* AIM OF THE EXERCISE:
Output every record precisely.

* PROVIDED INFORMATION:
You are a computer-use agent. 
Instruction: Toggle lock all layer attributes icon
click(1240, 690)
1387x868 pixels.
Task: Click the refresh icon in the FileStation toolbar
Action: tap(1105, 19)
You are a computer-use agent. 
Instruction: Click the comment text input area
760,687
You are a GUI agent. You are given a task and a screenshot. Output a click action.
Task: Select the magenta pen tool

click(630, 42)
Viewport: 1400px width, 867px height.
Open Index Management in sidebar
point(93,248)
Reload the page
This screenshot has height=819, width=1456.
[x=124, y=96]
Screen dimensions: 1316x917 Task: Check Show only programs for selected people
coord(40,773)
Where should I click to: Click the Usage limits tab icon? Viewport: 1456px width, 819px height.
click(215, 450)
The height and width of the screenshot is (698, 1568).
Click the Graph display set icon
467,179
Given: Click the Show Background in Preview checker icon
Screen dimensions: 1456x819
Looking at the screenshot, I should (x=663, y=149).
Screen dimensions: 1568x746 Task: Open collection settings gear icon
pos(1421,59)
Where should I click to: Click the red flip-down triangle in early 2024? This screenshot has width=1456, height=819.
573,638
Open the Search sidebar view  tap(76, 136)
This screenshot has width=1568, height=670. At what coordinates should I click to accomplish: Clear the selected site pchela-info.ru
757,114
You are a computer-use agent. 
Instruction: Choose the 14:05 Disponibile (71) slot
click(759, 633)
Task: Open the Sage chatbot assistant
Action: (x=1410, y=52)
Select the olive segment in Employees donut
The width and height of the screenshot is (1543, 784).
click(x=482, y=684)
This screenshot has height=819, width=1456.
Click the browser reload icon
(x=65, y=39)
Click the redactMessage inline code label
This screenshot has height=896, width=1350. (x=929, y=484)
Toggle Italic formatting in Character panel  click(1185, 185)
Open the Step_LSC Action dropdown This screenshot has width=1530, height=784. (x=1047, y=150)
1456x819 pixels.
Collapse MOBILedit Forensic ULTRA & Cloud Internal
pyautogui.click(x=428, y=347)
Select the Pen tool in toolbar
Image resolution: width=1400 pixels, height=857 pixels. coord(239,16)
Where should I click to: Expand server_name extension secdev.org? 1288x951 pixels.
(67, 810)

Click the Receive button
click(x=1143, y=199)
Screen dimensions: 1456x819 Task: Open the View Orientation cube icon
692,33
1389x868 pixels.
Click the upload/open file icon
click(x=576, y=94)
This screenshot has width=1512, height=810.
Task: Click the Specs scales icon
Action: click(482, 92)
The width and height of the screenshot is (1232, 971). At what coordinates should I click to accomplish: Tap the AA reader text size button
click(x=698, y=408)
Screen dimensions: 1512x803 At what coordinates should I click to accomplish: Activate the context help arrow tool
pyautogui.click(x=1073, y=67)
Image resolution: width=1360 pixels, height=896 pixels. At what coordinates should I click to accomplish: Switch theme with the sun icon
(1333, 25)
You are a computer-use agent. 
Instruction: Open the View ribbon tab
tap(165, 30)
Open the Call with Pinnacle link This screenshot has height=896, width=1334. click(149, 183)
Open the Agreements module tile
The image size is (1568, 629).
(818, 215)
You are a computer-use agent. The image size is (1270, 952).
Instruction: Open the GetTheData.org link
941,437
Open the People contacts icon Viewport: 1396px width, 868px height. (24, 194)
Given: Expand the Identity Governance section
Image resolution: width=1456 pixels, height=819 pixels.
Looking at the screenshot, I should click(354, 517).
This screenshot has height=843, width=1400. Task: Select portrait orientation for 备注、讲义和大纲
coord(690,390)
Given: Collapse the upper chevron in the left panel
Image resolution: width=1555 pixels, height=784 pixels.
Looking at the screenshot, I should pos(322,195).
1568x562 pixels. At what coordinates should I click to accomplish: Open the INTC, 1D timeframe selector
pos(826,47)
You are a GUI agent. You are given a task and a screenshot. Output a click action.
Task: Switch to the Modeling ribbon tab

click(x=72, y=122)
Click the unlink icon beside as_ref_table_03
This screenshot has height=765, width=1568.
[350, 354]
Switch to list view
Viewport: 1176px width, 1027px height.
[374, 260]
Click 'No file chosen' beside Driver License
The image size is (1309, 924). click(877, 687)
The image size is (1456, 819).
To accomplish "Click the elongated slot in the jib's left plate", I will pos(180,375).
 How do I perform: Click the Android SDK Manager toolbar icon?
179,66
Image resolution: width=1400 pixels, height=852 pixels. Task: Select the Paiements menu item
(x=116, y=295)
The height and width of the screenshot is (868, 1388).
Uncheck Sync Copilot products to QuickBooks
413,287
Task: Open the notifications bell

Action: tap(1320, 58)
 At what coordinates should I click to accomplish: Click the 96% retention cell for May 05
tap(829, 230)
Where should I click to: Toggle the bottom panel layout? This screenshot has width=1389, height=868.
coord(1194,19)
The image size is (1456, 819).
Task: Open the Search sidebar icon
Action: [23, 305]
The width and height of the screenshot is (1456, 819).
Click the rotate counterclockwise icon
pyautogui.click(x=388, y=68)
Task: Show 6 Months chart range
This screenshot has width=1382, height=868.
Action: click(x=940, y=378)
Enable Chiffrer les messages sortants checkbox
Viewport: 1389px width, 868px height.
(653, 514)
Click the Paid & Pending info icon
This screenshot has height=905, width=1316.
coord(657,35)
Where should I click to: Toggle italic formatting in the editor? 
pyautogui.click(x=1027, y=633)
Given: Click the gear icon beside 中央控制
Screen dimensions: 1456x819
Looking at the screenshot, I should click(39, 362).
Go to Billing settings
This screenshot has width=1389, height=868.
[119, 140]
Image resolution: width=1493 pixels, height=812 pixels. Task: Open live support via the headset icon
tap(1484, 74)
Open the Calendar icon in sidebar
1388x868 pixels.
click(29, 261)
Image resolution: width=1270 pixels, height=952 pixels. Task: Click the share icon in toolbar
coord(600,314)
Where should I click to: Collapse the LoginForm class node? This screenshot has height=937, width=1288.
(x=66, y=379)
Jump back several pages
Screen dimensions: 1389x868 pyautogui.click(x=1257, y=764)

* TASK RESULT:
You are a computer-use agent. 
Instruction: Toggle lock all layer attributes icon
click(1240, 690)
1387x868 pixels.
Task: Click the refresh icon in the FileStation toolbar
Action: tap(1105, 19)
You are a computer-use agent. 
Instruction: Click the comment text input area
760,687
You are a GUI agent. You are given a task and a screenshot. Output a click action.
Task: Select the magenta pen tool

click(630, 42)
Viewport: 1400px width, 867px height.
Open Index Management in sidebar
point(93,248)
Reload the page
This screenshot has height=819, width=1456.
[x=124, y=96]
Screen dimensions: 1316x917 Task: Check Show only programs for selected people
coord(40,773)
Where should I click to: Click the Usage limits tab icon? Viewport: 1456px width, 819px height.
click(215, 450)
The height and width of the screenshot is (698, 1568).
Click the Graph display set icon
467,179
Given: Click the Show Background in Preview checker icon
Screen dimensions: 1456x819
Looking at the screenshot, I should (x=663, y=149).
Screen dimensions: 1568x746 Task: Open collection settings gear icon
pos(1421,59)
Where should I click to: Click the red flip-down triangle in early 2024? This screenshot has width=1456, height=819.
573,638
Open the Search sidebar view  tap(76, 136)
This screenshot has width=1568, height=670. At what coordinates should I click to accomplish: Clear the selected site pchela-info.ru
757,114
You are a computer-use agent. 
Instruction: Choose the 14:05 Disponibile (71) slot
click(759, 633)
Task: Open the Sage chatbot assistant
Action: (x=1410, y=52)
Select the olive segment in Employees donut
The width and height of the screenshot is (1543, 784).
click(x=482, y=684)
This screenshot has height=819, width=1456.
Click the browser reload icon
(x=65, y=39)
Click the redactMessage inline code label
This screenshot has height=896, width=1350. (x=929, y=484)
Toggle Italic formatting in Character panel  click(1185, 185)
Open the Step_LSC Action dropdown This screenshot has width=1530, height=784. (x=1047, y=150)
1456x819 pixels.
Collapse MOBILedit Forensic ULTRA & Cloud Internal
pyautogui.click(x=428, y=347)
Select the Pen tool in toolbar
Image resolution: width=1400 pixels, height=857 pixels. coord(239,16)
Where should I click to: Expand server_name extension secdev.org? 1288x951 pixels.
(67, 810)

Click the Receive button
click(x=1143, y=199)
Screen dimensions: 1456x819 Task: Open the View Orientation cube icon
692,33
1389x868 pixels.
Click the upload/open file icon
click(x=576, y=94)
This screenshot has width=1512, height=810.
Task: Click the Specs scales icon
Action: click(482, 92)
The width and height of the screenshot is (1232, 971). At what coordinates should I click to accomplish: Tap the AA reader text size button
click(x=698, y=408)
Screen dimensions: 1512x803 At what coordinates should I click to accomplish: Activate the context help arrow tool
pyautogui.click(x=1073, y=67)
Image resolution: width=1360 pixels, height=896 pixels. At what coordinates should I click to accomplish: Switch theme with the sun icon
(1333, 25)
You are a computer-use agent. 
Instruction: Open the View ribbon tab
tap(165, 30)
Open the Call with Pinnacle link This screenshot has height=896, width=1334. click(149, 183)
Open the Agreements module tile
The image size is (1568, 629).
(818, 215)
You are a computer-use agent. The image size is (1270, 952).
Instruction: Open the GetTheData.org link
941,437
Open the People contacts icon Viewport: 1396px width, 868px height. (24, 194)
Given: Expand the Identity Governance section
Image resolution: width=1456 pixels, height=819 pixels.
Looking at the screenshot, I should click(354, 517).
This screenshot has height=843, width=1400. Task: Select portrait orientation for 备注、讲义和大纲
coord(690,390)
Given: Collapse the upper chevron in the left panel
Image resolution: width=1555 pixels, height=784 pixels.
Looking at the screenshot, I should pos(322,195).
1568x562 pixels. At what coordinates should I click to accomplish: Open the INTC, 1D timeframe selector
pos(826,47)
You are a GUI agent. You are given a task and a screenshot. Output a click action.
Task: Switch to the Modeling ribbon tab

click(x=72, y=122)
Click the unlink icon beside as_ref_table_03
This screenshot has height=765, width=1568.
[350, 354]
Switch to list view
Viewport: 1176px width, 1027px height.
[374, 260]
Click 'No file chosen' beside Driver License
The image size is (1309, 924). click(877, 687)
The image size is (1456, 819).
To accomplish "Click the elongated slot in the jib's left plate", I will pos(180,375).
 How do I perform: Click the Android SDK Manager toolbar icon?
179,66
Image resolution: width=1400 pixels, height=852 pixels. Task: Select the Paiements menu item
(x=116, y=295)
The height and width of the screenshot is (868, 1388).
Uncheck Sync Copilot products to QuickBooks
413,287
Task: Open the notifications bell

Action: tap(1320, 58)
 At what coordinates should I click to accomplish: Click the 96% retention cell for May 05
tap(829, 230)
Where should I click to: Toggle the bottom panel layout? This screenshot has width=1389, height=868.
coord(1194,19)
The image size is (1456, 819).
Task: Open the Search sidebar icon
Action: [23, 305]
The width and height of the screenshot is (1456, 819).
Click the rotate counterclockwise icon
pyautogui.click(x=388, y=68)
Task: Show 6 Months chart range
This screenshot has width=1382, height=868.
Action: click(x=940, y=378)
Enable Chiffrer les messages sortants checkbox
Viewport: 1389px width, 868px height.
(653, 514)
Click the Paid & Pending info icon
This screenshot has height=905, width=1316.
coord(657,35)
Where should I click to: Toggle italic formatting in the editor? 
pyautogui.click(x=1027, y=633)
Given: Click the gear icon beside 中央控制
Screen dimensions: 1456x819
Looking at the screenshot, I should click(39, 362).
Go to Billing settings
This screenshot has width=1389, height=868.
[119, 140]
Image resolution: width=1493 pixels, height=812 pixels. Task: Open live support via the headset icon
tap(1484, 74)
Open the Calendar icon in sidebar
1388x868 pixels.
click(29, 261)
Image resolution: width=1270 pixels, height=952 pixels. Task: Click the share icon in toolbar
coord(600,314)
Where should I click to: Collapse the LoginForm class node? This screenshot has height=937, width=1288.
(x=66, y=379)
Jump back several pages
Screen dimensions: 1389x868 pyautogui.click(x=1257, y=764)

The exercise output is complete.